--- In [email protected], "authfriend" <[EMAIL PROTECTED]> wrote:
>
> --- In [email protected], "sparaig" <sparaig@> wrote:
> >
> > --- In [email protected], MDixon6569@ wrote:
> > >
> > >  
> > > In a message dated 2/20/07 4:59:56 P.M. Central Standard Time,  
> > > sparaig@ writes:
> > > 
> > > hence  the reason why all Romance languages (as far as 
> > > I know) call Saturday  "Sabbath Day."
> > > 
> > > 
> > > 
> > > I always thought it was Saturday after Saturn and Sunday after 
> the Sun and  
> > > Monday after the moon.
> > 
> > 
> > English is a Germanic language.
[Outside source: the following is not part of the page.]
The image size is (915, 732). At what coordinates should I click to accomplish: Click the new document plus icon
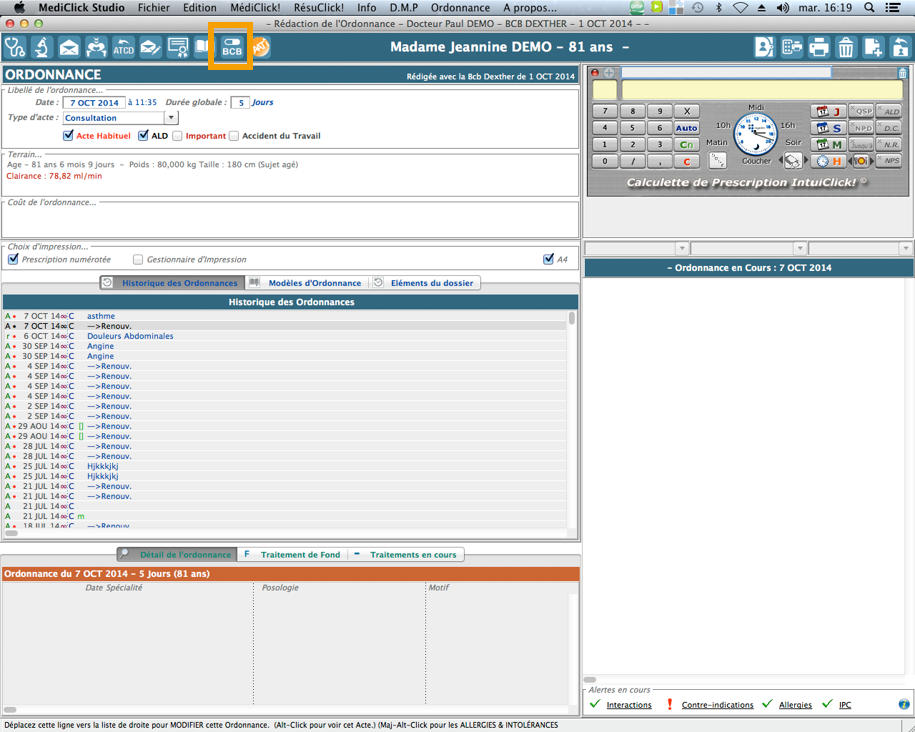[x=873, y=47]
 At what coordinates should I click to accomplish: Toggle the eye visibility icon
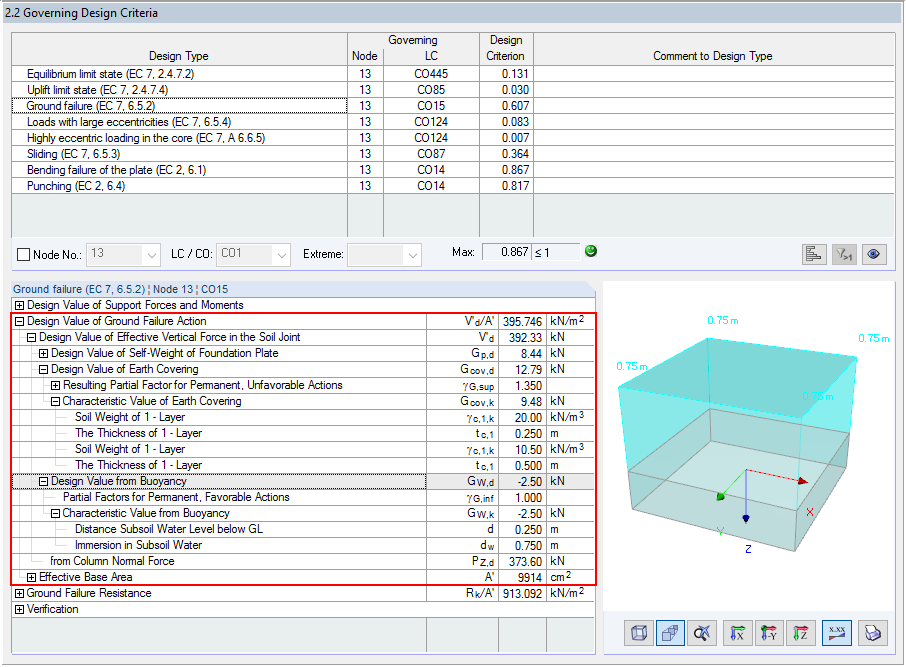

And the English names seem to 
> follow (at least partly) the 
> > convention used by China and Japan, rather than Rome:
> > 
> > Sun Day, Moon Day, Fire Day, Water Day, Wood Day, Gold Day,
> > Earth Day.
> 
> English follows German pretty closely; the days
> are all named for the sun/moon and the planetary
> gods in English, but German has mundane names for
> Wednesday and Saturday:
> 
> Sontag/Sunday (sun's day), Montag/Monday (moon's day), 
> Dienstag/Tuesday (Ziu/Mars' day), Mittwoch/Wednesday 
> (midweek/Mercury/Wodan's day), Donnerstag/Thursday 
> (Donner/Jupiter/Thor's day), Freitag/Friday (Freia/Venus' day), 
> Sonnabend/Saturday (Sunday eve/Saturn's day)
>

 Gold day is "payday" in Japan and much of Asia and apparently has been for 
many 
centuries. Saturn  was god of crops and seeds. The Chinese/Japanese symbol for 
soil/
saturday shows a stalk of some kind growing from the ground.